Al fin y al cabo en el cuarto de estudio él hallaba una vida de esa clase, y había ratos a altas horas de la noche, cuando Maisie ya se había acostado, en que esta niña sabía que él se sentaba allí a charlar con la señora Wix sobre el modo de resolver sus dificultades. Los miramientos de él hacia esta infortunada mujer, aun en medio de sus tribulaciones, continuaban acreditando que era un perfecto caballero y elevaron a la recibiente de su caballerosidad a una esfera superior de dicha en la que el mismísimo orgullo enmudecía los arrebatos de exaltación. «¡Él se apoya en mí, se apoya en mí!», se limitaba la recibiente a proclamar de un modo esporádico; y se sintió más bien preocupada que divertida cuando, algún tiempo después, por azar descubrió que le había transmitido a su educanda la impresión de que él se apoyaba en ella en un sentido físico. Este atisbo de un error de interpretación la condujo a ser más precisa: a hacer saber a la niña, con un decidido aire de contrariedad motivado por tener que rebajarse de semejante forma al prosaísmo, que el problema debatido por ellos en las madrugadas hasta las tantas, como ellos decían, era el de las posibles formas de que él encarara el porvenir. El porvenir que ella quena que él encarara era el de una consagración profesional a los asuntos públicos; «ella» alude, me apresuro a añadir, en la frase anterior, no a la dueña del destino de Sir Claude, sino tan sólo a la propia señora Wix. Ésta habló de él con expresiones rebosantes de amable comprensión, y sin embargo también de sentido moral:

—Su naturaleza es maravillosa, pero no debería vivir como los lirios del campo. Es un hombre correcto, bien lo sabes, pero le hace falta dedicarse a algún interés superior.

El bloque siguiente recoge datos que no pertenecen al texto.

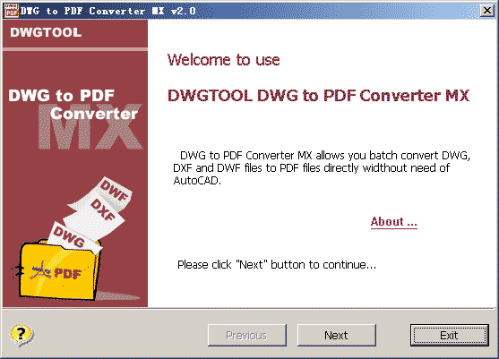Image resolution: width=499 pixels, height=359 pixels.
Task: Click the 'Welcome to use' heading
Action: [x=224, y=60]
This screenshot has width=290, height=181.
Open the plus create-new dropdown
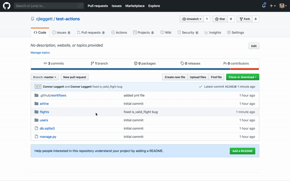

Más de una vez había comentado la señora Wix que los asuntos de él eran harto embrollados, pero que el deber de ellas píe Maisie y ella en colaboración, por lo visto— era encaminarlo hacia el Parlamento. De esto la niña indujo, con un temblor de orgullo, que el Parlamento era el lógico ambiente de él, y estaba tanto menos dispuesta a ver obstáculo ninguno cuanto que nunca había oído hablar de asuntos que no fuesen embrollados. Ya hacía tiempo se había enterado por boca de la señora de Beale de que sus propios asuntos lo eran, y con el regocijo de saber que ella tenía asuntos aquella información no la había inquietado en lo más mínimo. Claro que también resultaba cierto y quizá un poco alarmante que desde entonces ya nunca había vuelto a oír hablar de tal cuestión. De todos modos se apareció llena de atractivo la perspectiva de algún día hacer ingresar a Sir Claude en el Parlamento; especialmente después de que la señora Wix, como fruto de ulteriores coloquios nocturnos, en una ocasión llegara lo bastante lejos como para afirmar que estaba realmente convencida de que aquello era lo único que se precisaba para salvarlo. Esta analista, con estas palabras, le dio a su discípula la sensación de estar pasando imprevisiblemente, como hacía mamá cuando mamá conversaba, de un tema a otro muy distinto. La niña se quedó mirando pasmada como ante el brinco de un canguro: —Para salvarlo ¿de qué?

La señora Wix meditó; entonces decidió recorrer una distancia aún mayor:

—Caramba, nada menos que de una horrible degradación.